AppsFlyer is an Israeli data broker headquartered in San Francisco, California. It was founded in 2011 by Oren Kaniel and Reshef Mann.

The company was involved in a 2025 NOYB lawsuit as the data broker serving TikTok, and accused of illegally transferring user's private information.

==History==
AppsFlyer was founded in Israel in 2011 by Oren Kaniel and Reshef Mann. In February 2018, AppsFlyer opened its United States headquarters in San Francisco. In May, AppsFlyer acquired the development team Yodas. In November 2023, AppsFlyer acquired Devtodev, a gaming and app analytics firm. In December 2023, it acquired oolo, an AI-based user acquisition and monetisation platform.

In 2020, it raised $210 million at a valuation of $1.4 billion. The same year later it was valued at $2 billion. In 2026, the valuation rose to $2.7 billion. A potential IPO was called off the same year earlier after one of its early investors, Apollo Global Management, sought to introduce new conditions associated with the sale.

== Products ==
AppsFlyer's platform allows enables app developers and marketers to track advertising campaigns across multiple networks and sources.
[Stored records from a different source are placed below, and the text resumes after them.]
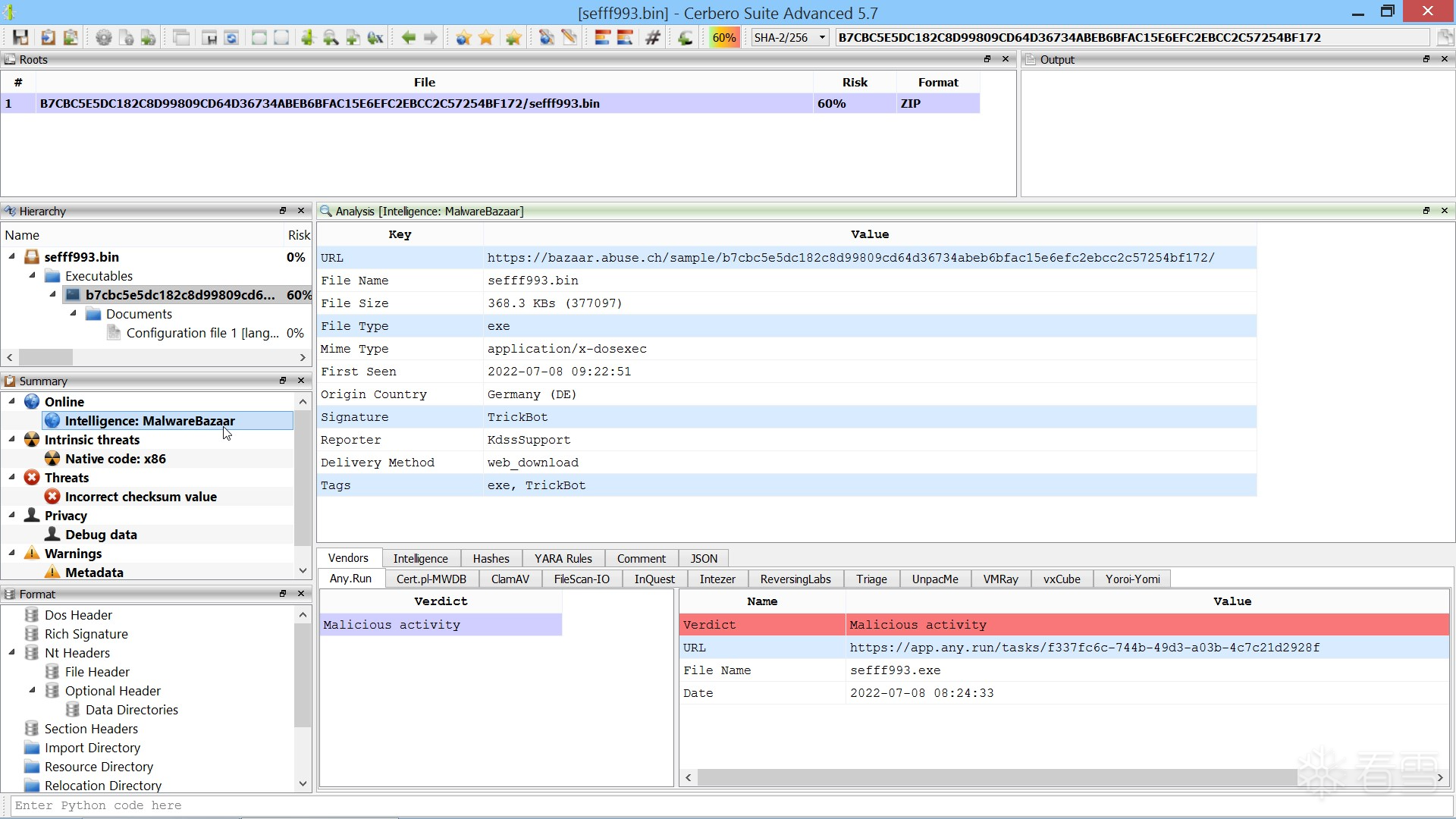Click the save floppy disk toolbar icon
The width and height of the screenshot is (1456, 819).
(20, 37)
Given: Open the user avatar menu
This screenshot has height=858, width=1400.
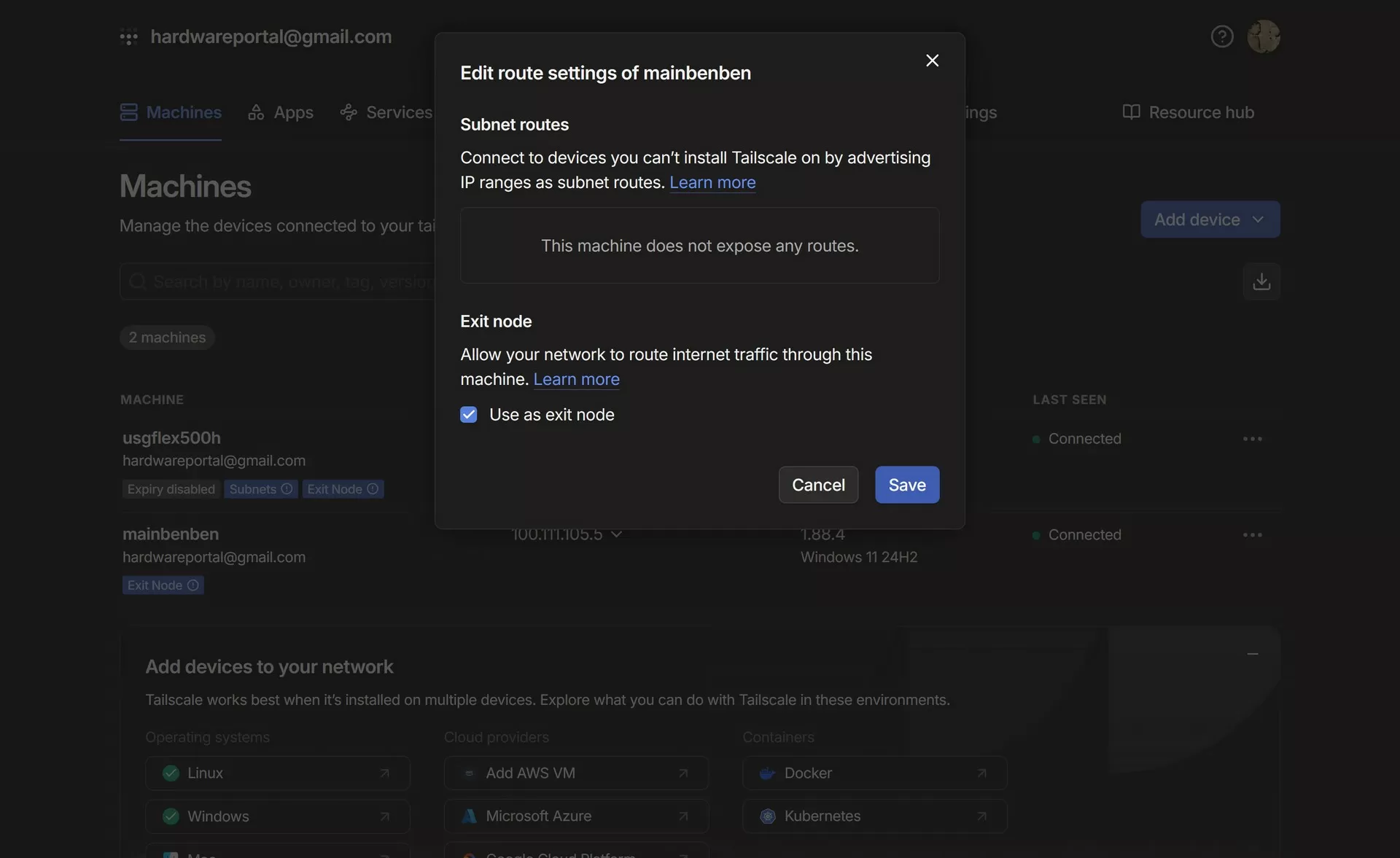Looking at the screenshot, I should click(x=1264, y=36).
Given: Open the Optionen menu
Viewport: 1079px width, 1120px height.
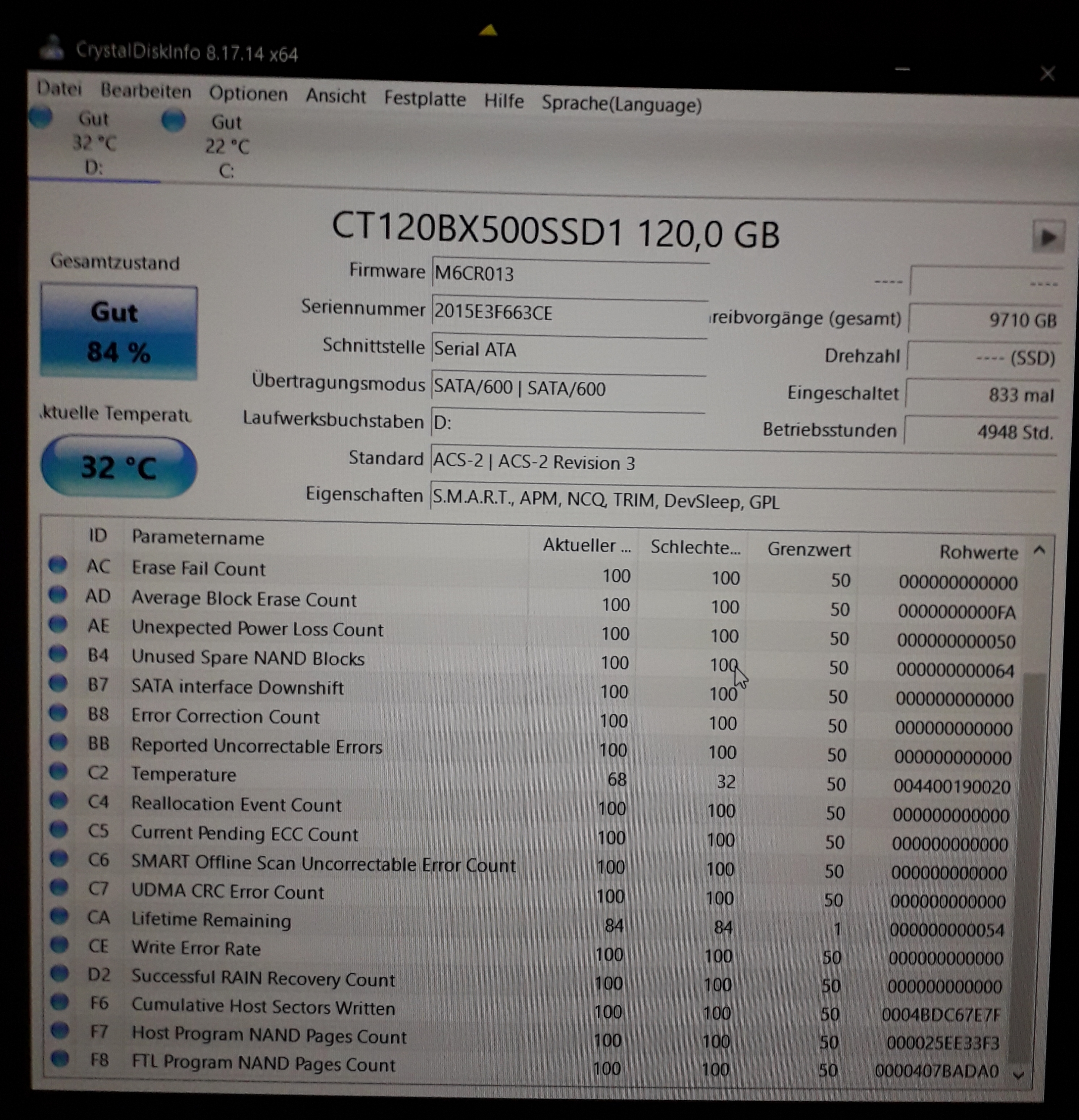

The platform was part of Microsoft's accelerator program.

AppsFlyer provides both public and private personal data for sale as a subscription-based service, a business model asserted by the company as "software as a service (SaaS)". These data can be used for targeted marketing.

== Operations ==
As of 2026, the company had approximately 1,500 employees, and more than 20 offices worldwide, located in cities such as San Francisco, New York, London, Berlin, Kyiv, Bengaluru, and Tokyo. The company laid off 100 of its staff in 2025.
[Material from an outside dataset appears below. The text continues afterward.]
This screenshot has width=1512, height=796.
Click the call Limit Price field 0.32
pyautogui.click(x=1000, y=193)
The company is subject to an 2025 lawsuit from NOYB for violating European Union users' data privacy rights. TikTok was accused of unlawfully tracking its users' private shopping preferences was claimed to have facilitated unauthorized data transfers, and did not have legal grounds to share user data with TikTok.

In March 2026, malware was found in AppsFlyer's software development kit that replaced Bitcoin wallet addresses.

== Recognition ==

In 2019, AppsFlyer was named Best Analytics and Data Tool at the Pocket Gamer Mobile Games Awards.

In 2023, AppsFlyer received recognition from Frost & Sullivan for competitive strategy in the Asia-Pacific region, the Ventana Research Digital Innovation Award for its Data Clean Room, and the AWS Partner of the Year award for its collaboration on a digital preservation project related to Auschwitz-Birkenau.

AppsFlyer was included in the Forbes Cloud 100 list of private cloud companies between 2019 and 2025.